Data-Efficient Visual Concept Bottleneck Models

Interpretable, Dataset-Specific Visual Concepts with Minimal Data

📄 View Paper 💻 View Code ICML 2025

Katharina Prasse*

University of Mannheim

katharina.prasse@uni-mannheim.de

Patrick Knab*

TU Clausthal

patrick.knab@tu-clausthal.de

Sascha Marton

TU Clausthal

sascha.marton@tu-clausthal.de

Christian Bartelt

TU Clausthal

christian.bartelt@tu-clausthal.de

Margret Keuper

University of Mannheim, Mannheim; Max-Planck-Institute for Informatics

keuper@mpi-inf.mpg.de

* Equal Contribution

DCBM Example Explanations
DCBMs extract image regions as concepts. Using vision foundation models, we use crop image regions as concepts for CBM training. Based on few concept samples (50 imgs / class), DCBMs offer interpretability even for fine-grained classification.

Abstract

Concept Bottleneck Models (CBMs) enhance the interpretability of neural networks by basing predictions on human-understandable concepts. However, current CBMs typically rely on concept sets extracted from large language models or extensive image corpora, limiting their effectiveness in data-sparse scenarios.

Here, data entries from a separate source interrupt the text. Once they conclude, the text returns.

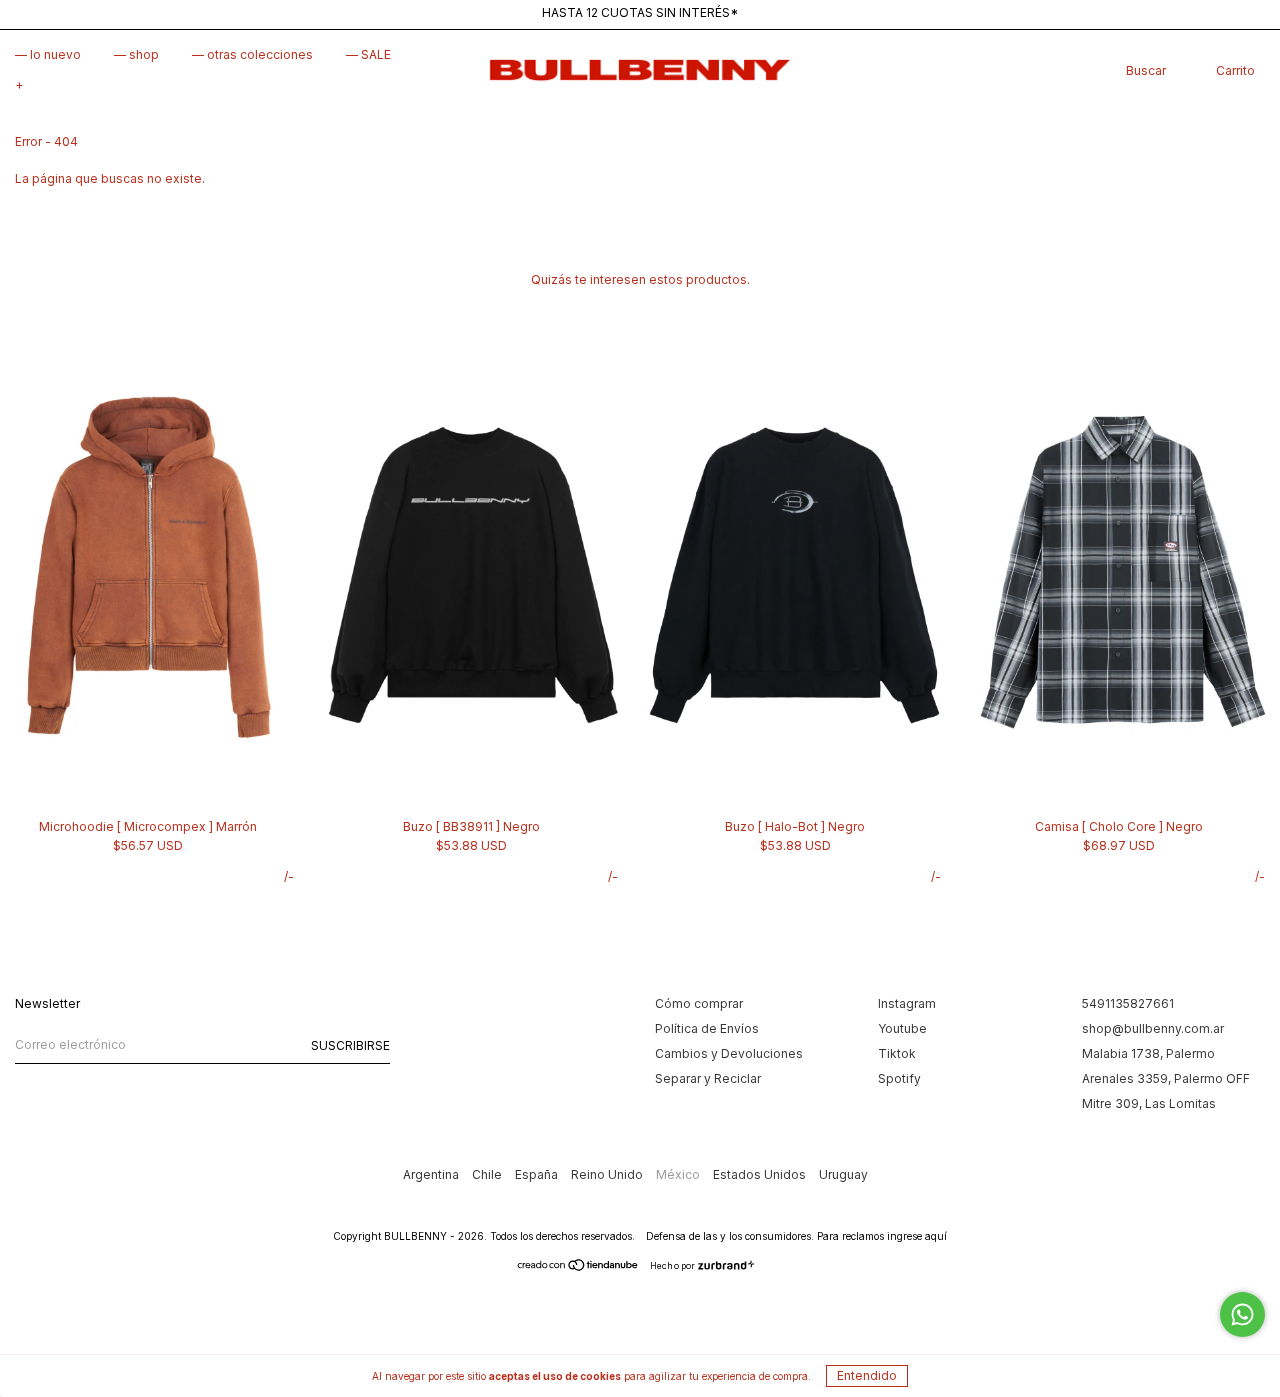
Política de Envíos (707, 1028)
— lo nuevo (48, 54)
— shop (136, 54)
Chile (488, 1174)
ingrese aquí (917, 1236)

We propose Data-efficient CBMs (DCBMs), which reduce the need for large sample sizes during concept generation while preserving interpretability. DCBMs define concepts as image regions detected by segmentation or detection foundation models, allowing each image to generate multiple concepts across different granularities. Exclusively containing dataset-specific concepts, DCBMs are well suited for fine-grained classification and out-of-distribution tasks. Attribution analysis using Grad-CAM demonstrates that DCBMs deliver visual concepts that can be localized in test images. By leveraging dataset-specific concepts instead of predefined or general ones, DCBMs enhance adaptability to new domains.

Core Technologies

  • 🔍 Segmentation: SAM, SAM2, GroundingDINO, Mask R-CNN
  • 💡 Backbone: CLIP ViT-L/14, CLIP ViT-B/16, ResNet50
  • 🎯 Tasks: Fine-Grained & OOD Classification

Introduction

Deep neural networks achieve state-of-the-art performance but remain opaque, hindering trust in critical applications. Explainable AI (XAI) seeks transparency; Concept Bottleneck Models predict through human-understandable concepts, weighting these to form decisions. Early CBMs use manually defined concepts, while recent works leverage text-aligned sets from large corpora, which can misalign in fine-grained or low-data regimes. DCBMs define concepts as visual regions extracted by foundation models, generating multi-granularity, dataset-specific concepts robust to domain shifts.

Contributions

Method

  1. Proposal: Sample n images per class; apply SAM2/GroundingDINO for region proposals and filter by area.
  2. Clustering: Encode proposals, cluster embeddings (k-means, k=2048) into visual concepts.
  3. Bottleneck Training: Project image embeddings onto centroids; train sparse linear classifier with L1.
  4. Naming: (Optional) Match centroids to CLIP text embeddings for labels; prune spurious concepts.
DCBM Framework
Figure: DCBM pipeline—Proposal, Clustering, Bottleneck Training, Naming.

Experiments

DCBMs achieve competitive performance while requiring significantly less data for concept generation. Our experiments demonstrate:

Data Efficiency

96%

reduction in concept generation data

Performance Gap

6%

vs. CLIP linear probe

OOD Robustness

22%

error increase on ImageNet-R

Key Findings

  • ✓ Achieve comparable accuracy with only 50 images per class for concept generation
  • ✓ Maintain performance across ImageNet, Places365, CUB, and CIFAR benchmarks
  • ✓ Superior out-of-distribution robustness compared to baseline methods
  • ✓ Dataset-specific concepts improve fine-grained classification accuracy
DCBM Visual Concept Pipeline
Comparison of concept explanations across CBMs. This figure shows concept-based explanations for two images from the Places365 dataset, as generated by four different CBMs: CDM (Panousis et al., 2023), LF-CBM (Oikarinen et al., 2023), DNCBM (Rao et al., 2024), and our proposed DCBM. The examples for CDM, LF-CBM, and DNCBM are adapted from (Rao et al., 2024).

Conclusion

DCBMs offer a visually grounded, data-efficient concept bottleneck approach with minimal samples and strong interpretability. Future directions include extending to regression and refining concept naming.